By William Shakespeare Who RedHouse Arts Center 201 S. West Street, Syracuse When March 29 - April 7 Tickets $15- 25 Review by Katrina Tulloch
I never realized how many “P” words were in “Twelfth Night” until I saw it Friday, March 30 at the Redhouse Theatre. Malvolio’s stutter with the letter “P” served as a brilliant device highlighting his first swelling of pride to his final downfall. Nothing is more p-p-pathetic than having to stutter the venomous final line: “I’ll be reveng’d on the p-p-p-pack of you!”
The rare feat of this cast was their ability to separate the tragic figure of Malvolio from the lovesick comedy literally surrounding him on stage. The mix of Todd Quick’s multifaceted performance and strategic lighting by Tim Brown emphasized Malvolio’s lonely paranoia of being the butt of everyone’s joke.

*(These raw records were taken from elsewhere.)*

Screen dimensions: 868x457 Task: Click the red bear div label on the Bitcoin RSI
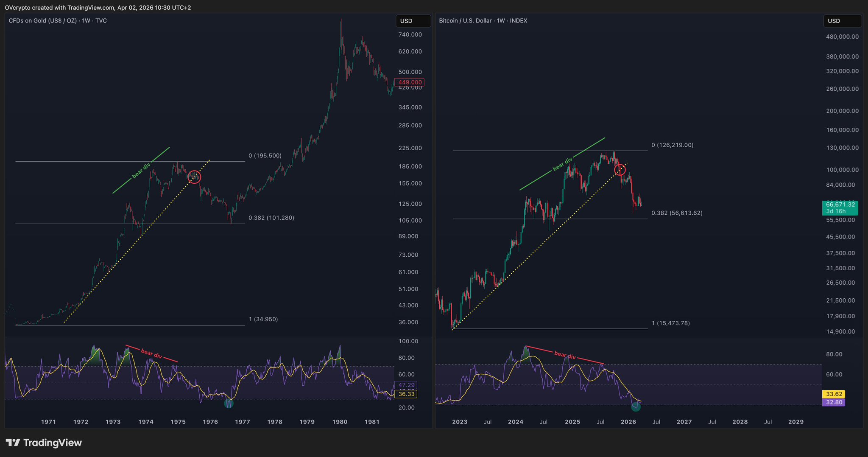[565, 355]
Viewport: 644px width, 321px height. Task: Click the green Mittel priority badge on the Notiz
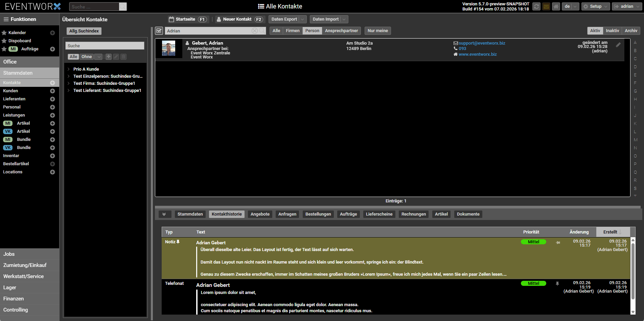point(533,242)
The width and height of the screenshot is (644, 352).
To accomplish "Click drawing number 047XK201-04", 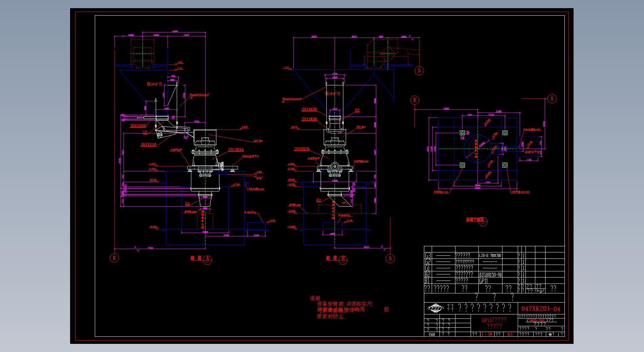I will coord(541,309).
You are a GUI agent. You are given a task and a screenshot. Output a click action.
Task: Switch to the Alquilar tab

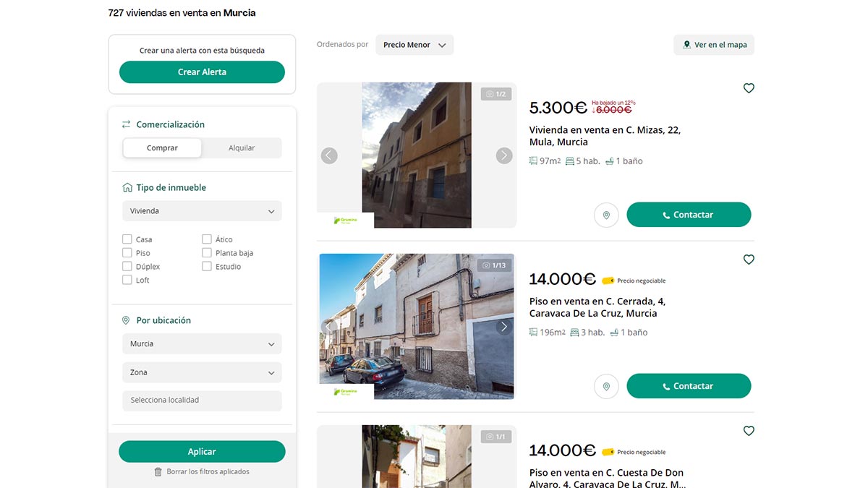coord(242,147)
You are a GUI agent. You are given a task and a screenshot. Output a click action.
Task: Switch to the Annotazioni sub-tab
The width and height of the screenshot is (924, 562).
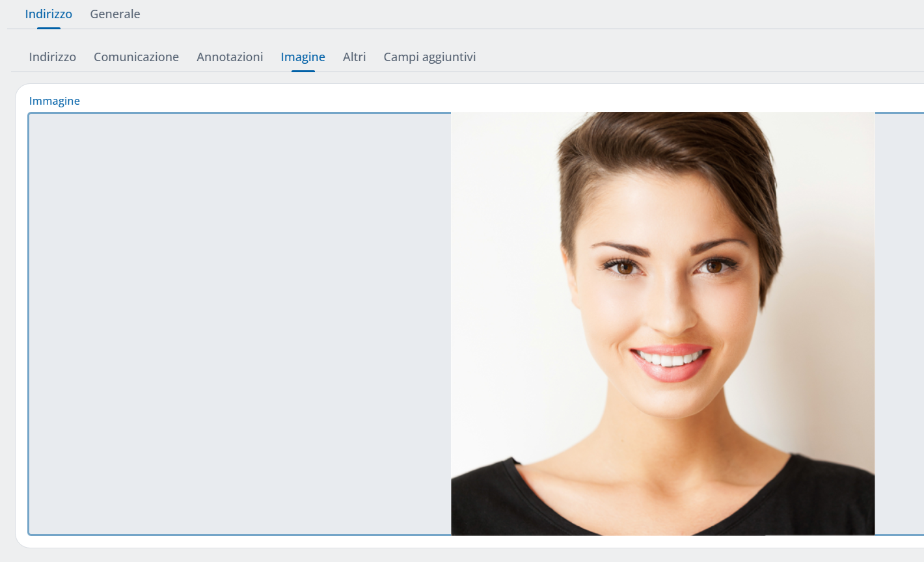coord(230,57)
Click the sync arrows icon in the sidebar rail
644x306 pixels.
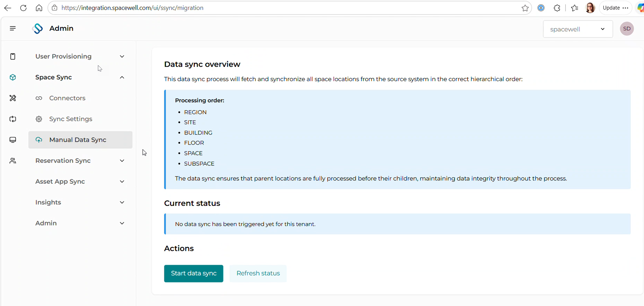13,119

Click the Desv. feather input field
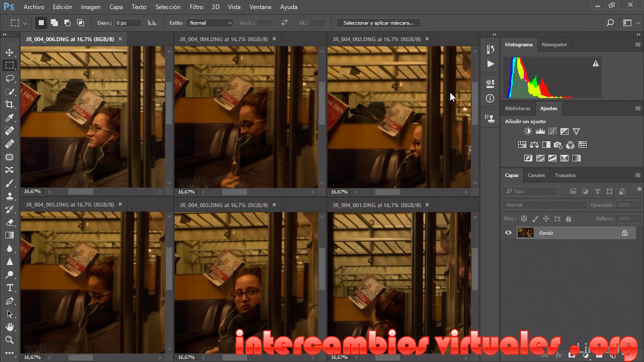coord(128,23)
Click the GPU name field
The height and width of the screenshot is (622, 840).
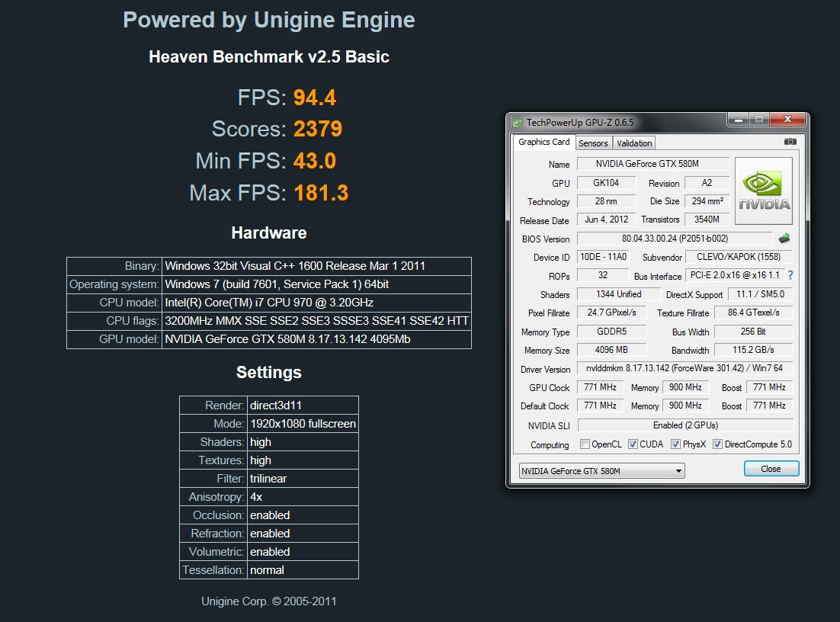(x=652, y=164)
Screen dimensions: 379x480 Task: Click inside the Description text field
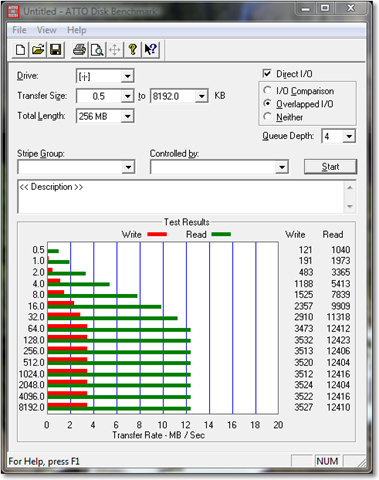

Make sure to get to the show half an hour early to hear a few cast members sing Rat Pack era hits like “Unforgettable,” “Smile,” and “The Lady is a Tramp.” Krystal Scott’s rendition of “Fever” had the nearly full house snapping along and the music didn’t stop as the pink-bow-tied Donnie Williams emerged as Feste the fool, crooning Sinatra ballads with remarkable vocal command.
“Twelfth Night” follows Viola (Katharine Gibson), a shipwrecked woman convinced her twin brother died at sea. Stranded on a mysterious island (Illyria a.k.a. Long Island, circa early 1960), she dresses as a man to get a job in the Duke’s court. Gibson made a charming, charismatic guy in her fedora, plaid tie and cool white slacks. She delivered humor and heartbreak effortlessly and even startled the audience in one scene – holy crap! Viola can sing!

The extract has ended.